How to diagnose a pendulous heart

Diagnosis is based on history, physical examination, x-ray examination and pulmonary function measurements. x-ray examination shows increased anteroposterior diameter of the thoracic cavity, anterior protrusion of the sternum, widening of the posterior sternal space, low flattening of the diaphragm, decreased lung texture, increased lung field translucency, overhanging heart, widening of the pulmonary arteries and major branches, and small peripheral blood vessels. Pulmonary function measurements showed increased residual air and total lung volume, increased residual air/total lung volume ratio, significantly decreased 1-second rate, and decreased diffusion function. The electrocardiogram is generally abnormal, but sometimes it may show limb conduction low voltage. x-ray examination shows dilated thorax, widened rib space, parallel ribs, lowered and flattened diaphragm, and increased translucency in both lung fields. Respiratory function tests are important for the diagnosis of obstructive emphysema, with a residual air volume/total lung volume ratio >40%. In the presence of significant hypoxic carbon dioxide retention, arterial partial pressure of oxygen (PaO2) decreases and partial pressure of carbon dioxide (PaCO2) increases, and there may be a loss of compensatory respiratory acidosis with a decrease in pH. Blood and sputum examinations are generally unremarkable. Differential diagnosis with tuberculosis, lung tumors and occupational lung disease should be noted. In addition, chronic bronchitis, bronchial asthma and obstructive emphysema are all chronic obstructive pulmonary diseases, and both chronic bronchitis and bronchial asthma can be complicated by obstructive emphysema. However, the three are both related and different and cannot be equated.
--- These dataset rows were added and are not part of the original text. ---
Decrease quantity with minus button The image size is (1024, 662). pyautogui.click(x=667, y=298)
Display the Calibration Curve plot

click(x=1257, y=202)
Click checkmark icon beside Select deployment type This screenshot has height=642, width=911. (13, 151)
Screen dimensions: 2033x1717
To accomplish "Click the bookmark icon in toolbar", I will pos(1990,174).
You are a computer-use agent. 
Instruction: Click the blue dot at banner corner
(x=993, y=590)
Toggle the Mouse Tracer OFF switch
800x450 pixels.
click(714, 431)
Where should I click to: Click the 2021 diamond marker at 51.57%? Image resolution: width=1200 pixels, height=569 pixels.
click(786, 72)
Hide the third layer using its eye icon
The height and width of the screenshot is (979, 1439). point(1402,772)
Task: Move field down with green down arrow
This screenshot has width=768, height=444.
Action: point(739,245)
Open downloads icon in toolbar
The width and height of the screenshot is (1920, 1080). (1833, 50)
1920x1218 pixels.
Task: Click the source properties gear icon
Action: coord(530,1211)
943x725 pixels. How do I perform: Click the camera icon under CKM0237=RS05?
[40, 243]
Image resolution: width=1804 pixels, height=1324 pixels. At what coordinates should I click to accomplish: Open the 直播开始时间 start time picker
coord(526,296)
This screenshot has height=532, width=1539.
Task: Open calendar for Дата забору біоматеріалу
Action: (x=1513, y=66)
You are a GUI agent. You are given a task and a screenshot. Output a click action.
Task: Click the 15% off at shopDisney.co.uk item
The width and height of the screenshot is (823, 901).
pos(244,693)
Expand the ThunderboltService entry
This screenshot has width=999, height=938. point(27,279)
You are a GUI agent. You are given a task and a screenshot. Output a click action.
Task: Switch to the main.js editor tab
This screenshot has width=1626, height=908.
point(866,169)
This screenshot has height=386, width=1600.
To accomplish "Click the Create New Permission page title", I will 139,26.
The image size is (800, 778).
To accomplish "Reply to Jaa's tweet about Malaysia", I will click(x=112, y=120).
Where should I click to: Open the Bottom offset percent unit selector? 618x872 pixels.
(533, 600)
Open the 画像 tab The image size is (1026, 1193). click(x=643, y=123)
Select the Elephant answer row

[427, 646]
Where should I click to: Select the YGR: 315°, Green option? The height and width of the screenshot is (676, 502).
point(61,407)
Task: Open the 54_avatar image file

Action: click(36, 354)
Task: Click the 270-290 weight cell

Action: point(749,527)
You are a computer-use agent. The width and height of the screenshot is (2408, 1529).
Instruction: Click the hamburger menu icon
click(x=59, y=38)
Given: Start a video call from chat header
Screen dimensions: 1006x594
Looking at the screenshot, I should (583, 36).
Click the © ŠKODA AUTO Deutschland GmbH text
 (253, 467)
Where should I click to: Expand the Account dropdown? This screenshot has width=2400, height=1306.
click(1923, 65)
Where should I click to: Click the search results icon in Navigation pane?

Chronic bronchitis is mainly limited to the bronchial tubes before the complication of emphysema, and there may be obstructive ventilation disorder, but the degree is mild, and the diffusion function is generally normal. During the exacerbation of bronchial asthma, there is obstructive ventilation and hyperinflation of the lungs, and gas distribution can be severely uneven. However, these changes are more reversible and respond better to inhaled bronchodilators. Diffusion dysfunction is also not obvious. Moreover, bronchial asthma is characterized by significantly higher airway reactivity and large diurnal fluctuations in lung function.